The re-organization will first take place in SOEs that are comparatively well-managed and efficient, with good financial situations and low debt levels, or in an industry that is reasonably competitive, such as Shenzhen Textile, Shenzhen Zhenye, and fellow property developer Shenzhen Tiandi, He told China Daily.

"But it's difficult to restructure those SOEs beset with serious problems, which normally have high levels of debt, as they have little resources that the government could attract buyers with," he noted.

Wu Shoukang, head of research of Guotai Jun'an Securities, said the government may invest in troubled SOEs in order to clear their debts before introducing strategic investors.

The government's plan was announced shortly after Sino-Pharm Medicine Holding Co, the country's largest pharmaceutical group, acquired 43.33 percent shares of the listed Shenzhen Accord Pharmaceutical Co from Shenzhen Investment Management Co, which has represented the government to manage the SOEs.

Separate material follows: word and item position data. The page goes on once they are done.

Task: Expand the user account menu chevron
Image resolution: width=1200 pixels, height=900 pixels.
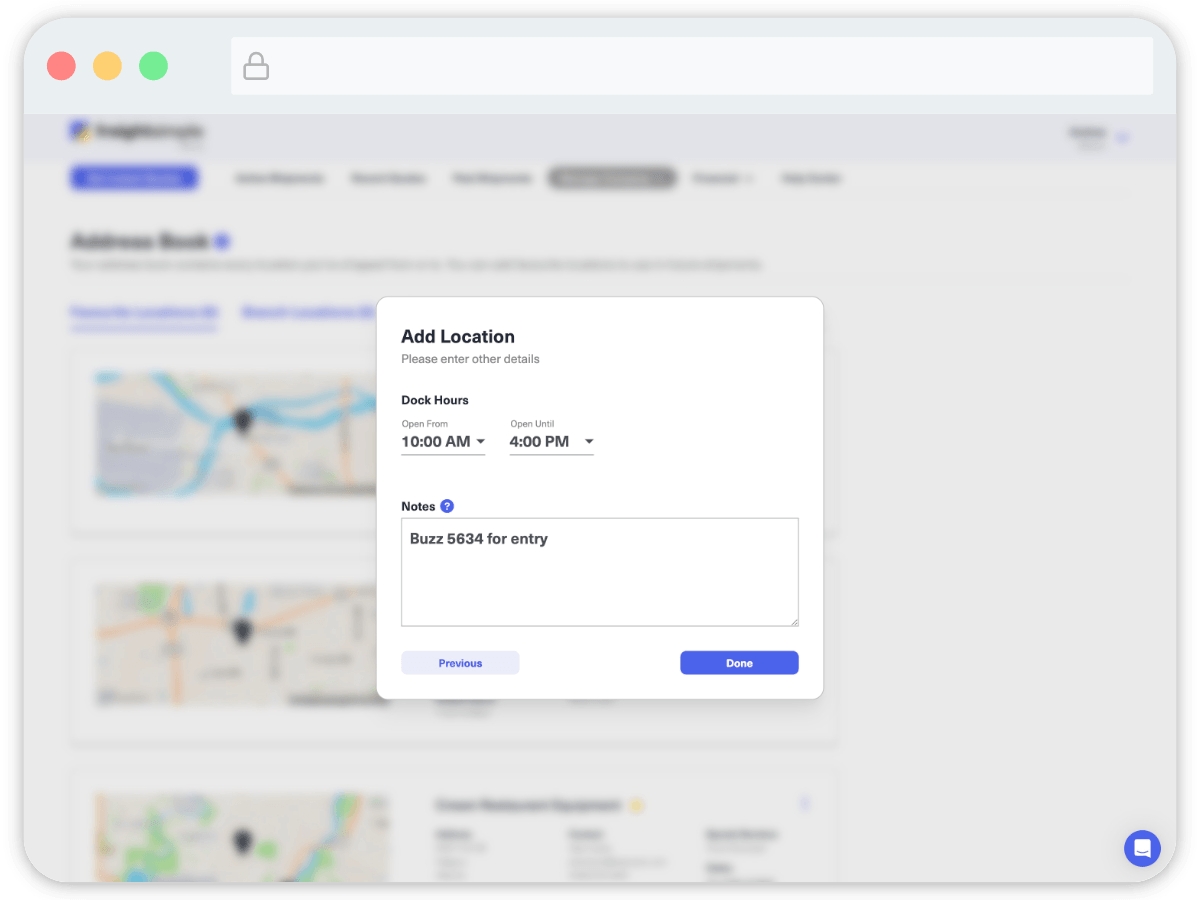Action: (1122, 138)

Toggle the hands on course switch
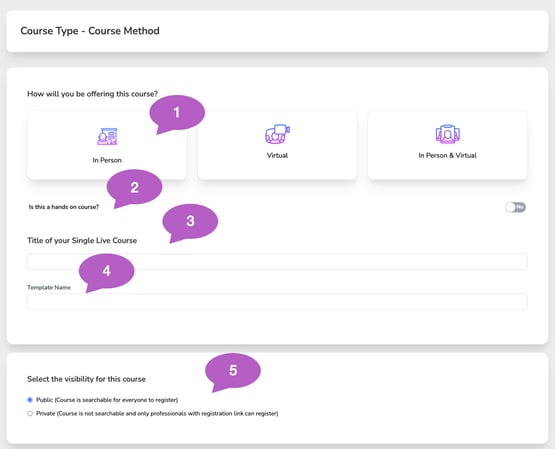[515, 207]
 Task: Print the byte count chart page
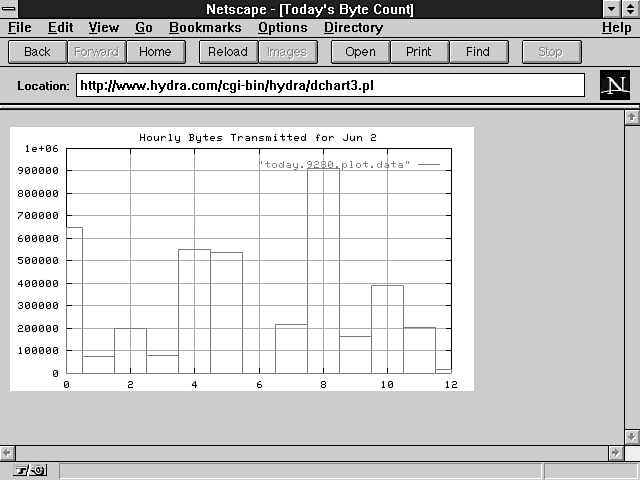(x=419, y=52)
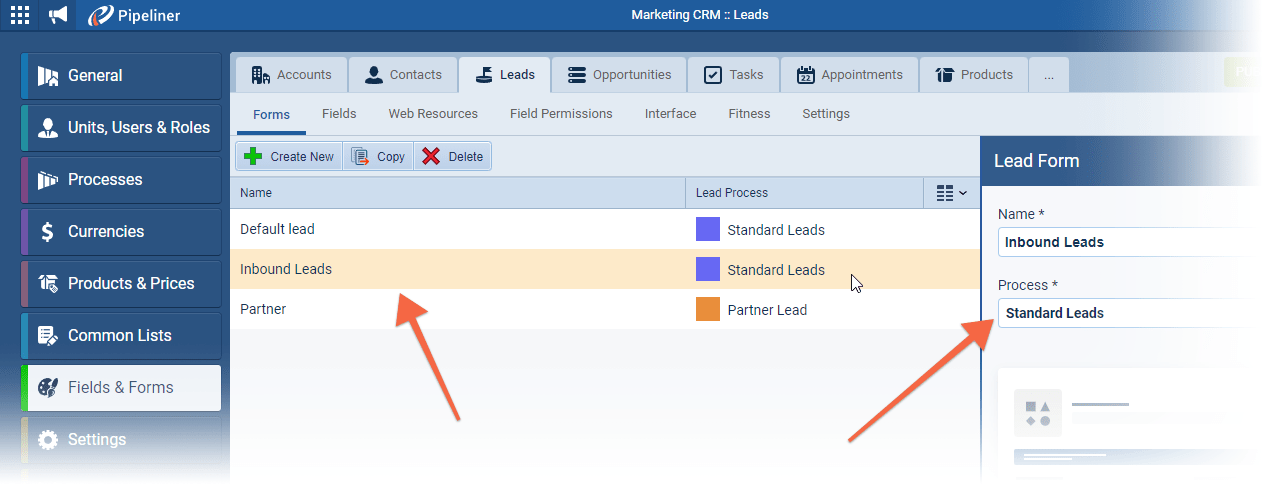Screen dimensions: 1262x484
Task: Click the megaphone announcements icon
Action: coord(58,15)
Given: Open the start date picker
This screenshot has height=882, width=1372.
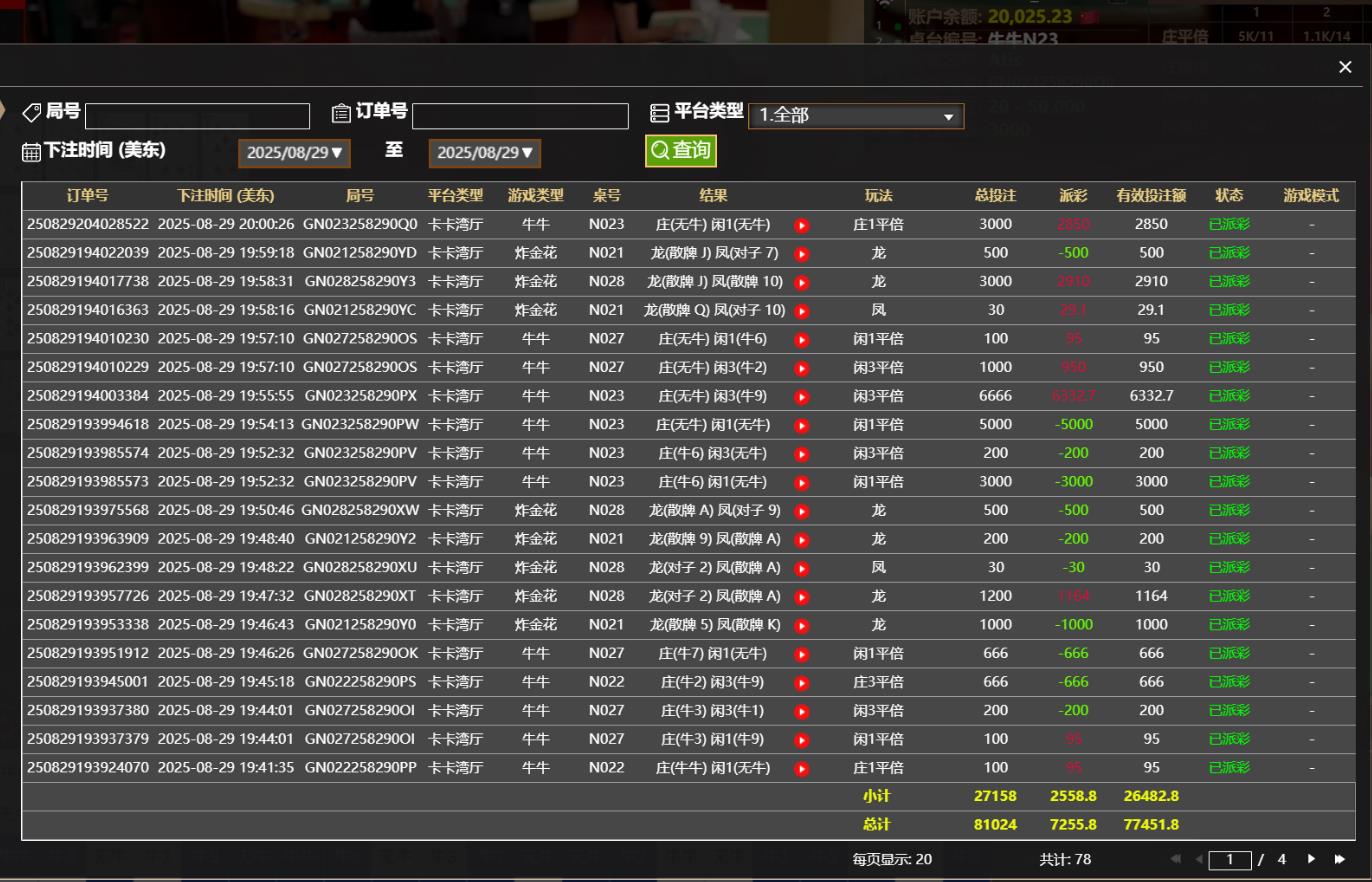Looking at the screenshot, I should pyautogui.click(x=294, y=153).
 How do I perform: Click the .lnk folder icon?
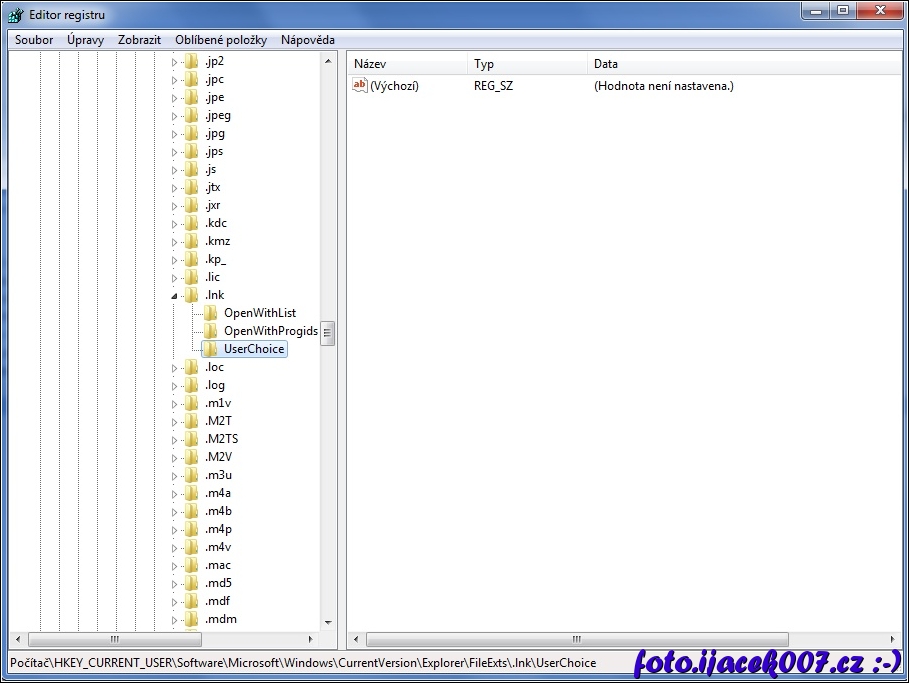click(191, 295)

It won the deal in a heated contest with more than 37 competitors. After acquisition, Sino-Pharm will merge its Guangzhou company into Accord to make the listed company the largest pharmaceutical company in South China.

Sino-Pharm also promised to set up a medicine manufacturing base in Shenzhen with 80 million yuan (US$9.64 million) to improve Accord's manufacturing capacity.

"The government requires that strategic partners of its SOEs should be strong in the global or domestic market, should improve the quality of these SOEs and help optimize Shenzhen's existing industrial structure," said He.

However, some of the listed SOEs, including Shenzhen Zhenye, Shenzhen Real Estate Development and Shenzhen Property and Shenzhen Textile, issued statements last week saying they are not yet in negotiations with any firms over share transfers.